__EXCERPT TO READ__:
[start]

A draft proposal from Sens. Elizabeth Warren, D-Mass., and Rep. Pramila Jayapal, D-Wash., shared with The Washington Post, calls for more disclosure, a binding code of conduct for the Supreme Court and a new judicial recusal process. The Supreme Court is the only court in the country that is not required to abide by a judicial code of ethics.

The bill comes in the wake of a leaked Supreme Court draft opinion that would strike down a landmark ruling establishing a constitutional right to abortion and revelations that Virginia Thomas, the wife of Justice Clarence Thomas, repeatedly pressed then-White House Chief of Staff Mark Meadows to pursue efforts to overturn the 2020 presidential election at a time when then-President Donald Trump was saying he would challenge the election results at the Supreme Court.

Warren and Jayapal sent a letter to the Supreme Court in March requesting that Thomas recuse himself from future cases involving the deadly Jan. 6, 2021, attack on the U.S. Capitol by a pro-Trump mob, or efforts to overturn the 2020 election, along with a written explanation for why he failed to recuse himself in previous cases on the subject.

Thomas was the lone justice to dissent in a January decision to reject Trump's request to block documents from being released to the committee investigating the Jan. 6 attack.

[end]

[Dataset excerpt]

[start]

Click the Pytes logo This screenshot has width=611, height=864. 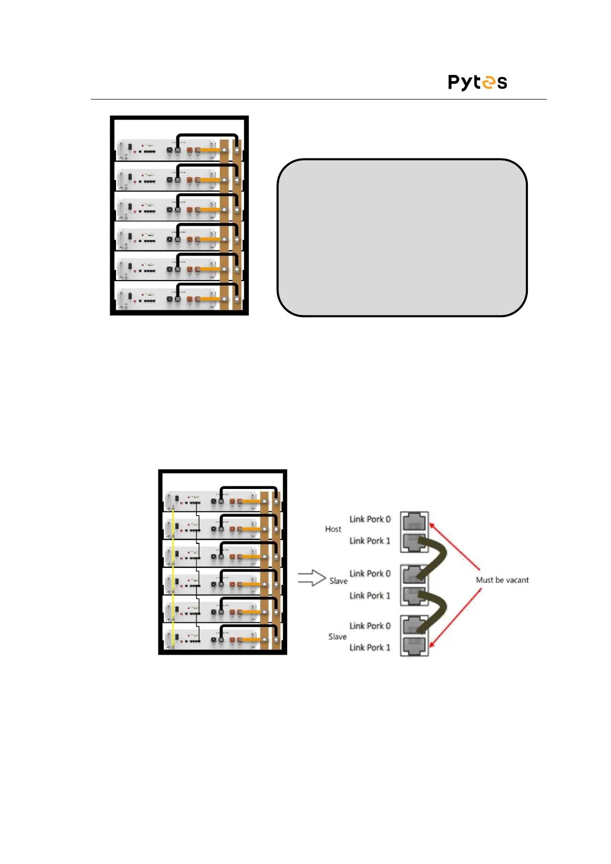click(x=477, y=82)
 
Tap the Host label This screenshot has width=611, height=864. click(x=333, y=529)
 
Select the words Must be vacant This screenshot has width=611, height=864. click(x=502, y=580)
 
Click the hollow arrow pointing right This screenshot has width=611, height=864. click(x=311, y=578)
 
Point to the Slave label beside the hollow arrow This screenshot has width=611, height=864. click(x=338, y=581)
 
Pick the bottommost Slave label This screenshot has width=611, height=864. click(x=337, y=637)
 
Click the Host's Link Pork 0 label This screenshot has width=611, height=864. click(x=370, y=519)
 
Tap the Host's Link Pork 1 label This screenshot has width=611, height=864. click(x=370, y=541)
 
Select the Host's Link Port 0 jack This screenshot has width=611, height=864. click(x=414, y=522)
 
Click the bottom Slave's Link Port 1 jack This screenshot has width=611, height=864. click(x=414, y=646)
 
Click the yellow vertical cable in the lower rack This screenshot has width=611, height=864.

[end]

__PROBLEM SET__:
1. Answer these questions using the passage on the Supreme Court ethics proposal:
(a) Which court is the only one in the country not required to abide by a judicial code of ethics?
(b) In what month did Warren and Jayapal send a letter to the Supreme Court?
(c) Which justice was the lone dissenter in the January decision on Trump's request to block documents?
2. Repeat word for word the portion of the passage on the Supreme Court ethics proposal that begins at the words "A draft proposal" and stops after "code of ethics.".
These records are separate material and have no connection to the text.

__WORKED ANSWERS__:
1.
(a) The Supreme Court
(b) March
(c) Justice Clarence Thomas

2.
A draft proposal from Sens. Elizabeth Warren, D-Mass., and Rep. Pramila Jayapal, D-Wash., shared with The Washington Post, calls for more disclosure, a binding code of conduct for the Supreme Court and a new judicial recusal process. The Supreme Court is the only court in the country that is not required to abide by a judicial code of ethics.